- [About this exercise] Your job is to report every line of the entries that has "will".

- [Supplied data]
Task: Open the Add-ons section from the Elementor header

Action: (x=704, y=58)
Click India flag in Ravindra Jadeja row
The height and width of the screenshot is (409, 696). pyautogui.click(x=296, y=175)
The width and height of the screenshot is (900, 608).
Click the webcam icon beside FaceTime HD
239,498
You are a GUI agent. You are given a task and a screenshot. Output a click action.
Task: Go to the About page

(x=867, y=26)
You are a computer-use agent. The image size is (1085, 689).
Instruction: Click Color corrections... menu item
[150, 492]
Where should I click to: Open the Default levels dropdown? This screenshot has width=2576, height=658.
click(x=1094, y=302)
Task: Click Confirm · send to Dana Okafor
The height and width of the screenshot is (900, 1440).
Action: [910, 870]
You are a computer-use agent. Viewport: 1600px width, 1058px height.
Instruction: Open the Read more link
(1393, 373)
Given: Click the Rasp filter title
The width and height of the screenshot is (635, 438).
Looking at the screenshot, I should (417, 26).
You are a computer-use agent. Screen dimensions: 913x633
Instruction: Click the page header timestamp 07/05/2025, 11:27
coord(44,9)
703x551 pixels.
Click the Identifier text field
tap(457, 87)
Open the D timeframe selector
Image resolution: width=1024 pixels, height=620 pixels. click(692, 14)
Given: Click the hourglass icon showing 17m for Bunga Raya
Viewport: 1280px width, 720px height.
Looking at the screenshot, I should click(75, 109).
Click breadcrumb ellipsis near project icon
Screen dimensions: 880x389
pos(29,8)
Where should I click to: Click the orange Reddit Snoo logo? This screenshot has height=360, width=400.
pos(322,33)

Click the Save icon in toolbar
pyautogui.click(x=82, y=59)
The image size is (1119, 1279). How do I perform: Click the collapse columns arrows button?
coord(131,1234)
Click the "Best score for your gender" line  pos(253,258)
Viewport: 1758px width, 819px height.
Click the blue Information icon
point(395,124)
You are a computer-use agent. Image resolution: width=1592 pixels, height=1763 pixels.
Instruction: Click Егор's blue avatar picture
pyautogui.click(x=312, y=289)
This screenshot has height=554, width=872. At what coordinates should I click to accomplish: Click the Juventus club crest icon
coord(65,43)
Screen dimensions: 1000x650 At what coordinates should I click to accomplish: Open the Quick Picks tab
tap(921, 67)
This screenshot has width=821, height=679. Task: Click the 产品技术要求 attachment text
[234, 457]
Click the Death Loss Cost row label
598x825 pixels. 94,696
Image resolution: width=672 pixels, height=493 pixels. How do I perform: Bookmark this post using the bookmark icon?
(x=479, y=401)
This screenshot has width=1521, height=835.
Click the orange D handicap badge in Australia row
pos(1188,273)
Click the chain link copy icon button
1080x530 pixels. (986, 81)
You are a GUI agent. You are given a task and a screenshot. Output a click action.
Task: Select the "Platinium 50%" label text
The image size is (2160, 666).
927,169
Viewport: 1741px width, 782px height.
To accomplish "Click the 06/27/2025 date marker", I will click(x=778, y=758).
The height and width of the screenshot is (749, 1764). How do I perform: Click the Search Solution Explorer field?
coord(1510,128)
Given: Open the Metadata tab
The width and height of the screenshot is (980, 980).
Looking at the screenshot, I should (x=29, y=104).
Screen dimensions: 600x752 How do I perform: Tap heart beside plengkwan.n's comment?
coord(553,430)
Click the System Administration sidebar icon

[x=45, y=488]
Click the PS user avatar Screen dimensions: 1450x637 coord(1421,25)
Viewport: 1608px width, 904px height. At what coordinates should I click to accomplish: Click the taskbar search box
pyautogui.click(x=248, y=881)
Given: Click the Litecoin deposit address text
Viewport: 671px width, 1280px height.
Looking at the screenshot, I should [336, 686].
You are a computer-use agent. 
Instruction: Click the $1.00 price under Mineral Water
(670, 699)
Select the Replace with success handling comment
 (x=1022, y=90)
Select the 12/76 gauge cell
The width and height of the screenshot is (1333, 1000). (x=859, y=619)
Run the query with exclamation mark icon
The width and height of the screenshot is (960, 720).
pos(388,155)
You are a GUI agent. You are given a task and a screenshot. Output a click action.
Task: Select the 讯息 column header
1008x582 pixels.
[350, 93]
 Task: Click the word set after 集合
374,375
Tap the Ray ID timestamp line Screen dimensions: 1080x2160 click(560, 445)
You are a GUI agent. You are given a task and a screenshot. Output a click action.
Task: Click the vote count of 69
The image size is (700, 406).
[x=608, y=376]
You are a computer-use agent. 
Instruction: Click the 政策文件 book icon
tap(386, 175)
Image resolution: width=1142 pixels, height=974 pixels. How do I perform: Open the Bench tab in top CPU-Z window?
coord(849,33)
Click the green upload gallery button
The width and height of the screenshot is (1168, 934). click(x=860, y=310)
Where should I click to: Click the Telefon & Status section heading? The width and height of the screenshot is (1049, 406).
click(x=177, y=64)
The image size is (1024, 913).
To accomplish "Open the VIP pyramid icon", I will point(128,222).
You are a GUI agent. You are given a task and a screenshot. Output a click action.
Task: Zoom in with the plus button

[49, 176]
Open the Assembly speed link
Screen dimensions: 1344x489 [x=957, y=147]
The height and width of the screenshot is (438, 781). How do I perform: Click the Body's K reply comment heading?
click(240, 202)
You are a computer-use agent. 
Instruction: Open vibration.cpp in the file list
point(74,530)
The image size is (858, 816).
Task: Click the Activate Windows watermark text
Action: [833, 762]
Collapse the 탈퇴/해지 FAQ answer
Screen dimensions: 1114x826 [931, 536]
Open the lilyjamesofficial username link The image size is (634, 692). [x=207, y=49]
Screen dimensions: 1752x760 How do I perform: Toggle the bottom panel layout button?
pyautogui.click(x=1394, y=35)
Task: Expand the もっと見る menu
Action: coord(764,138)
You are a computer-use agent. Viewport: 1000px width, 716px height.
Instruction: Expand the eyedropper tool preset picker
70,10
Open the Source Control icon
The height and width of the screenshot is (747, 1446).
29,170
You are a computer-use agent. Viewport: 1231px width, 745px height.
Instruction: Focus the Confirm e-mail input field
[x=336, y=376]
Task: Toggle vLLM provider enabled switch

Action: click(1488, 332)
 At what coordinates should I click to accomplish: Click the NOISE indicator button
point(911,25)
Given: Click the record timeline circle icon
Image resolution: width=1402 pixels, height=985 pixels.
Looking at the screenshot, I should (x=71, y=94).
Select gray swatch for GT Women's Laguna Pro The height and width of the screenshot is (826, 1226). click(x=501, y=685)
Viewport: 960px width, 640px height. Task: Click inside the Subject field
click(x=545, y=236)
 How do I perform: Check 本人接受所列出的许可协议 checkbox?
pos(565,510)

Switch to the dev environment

- [Exercise response]
To accomplish "Click the 06/27/2025 date marker", I will click(x=778, y=758).
To accomplish "Open the VIP pyramid icon", I will point(128,222).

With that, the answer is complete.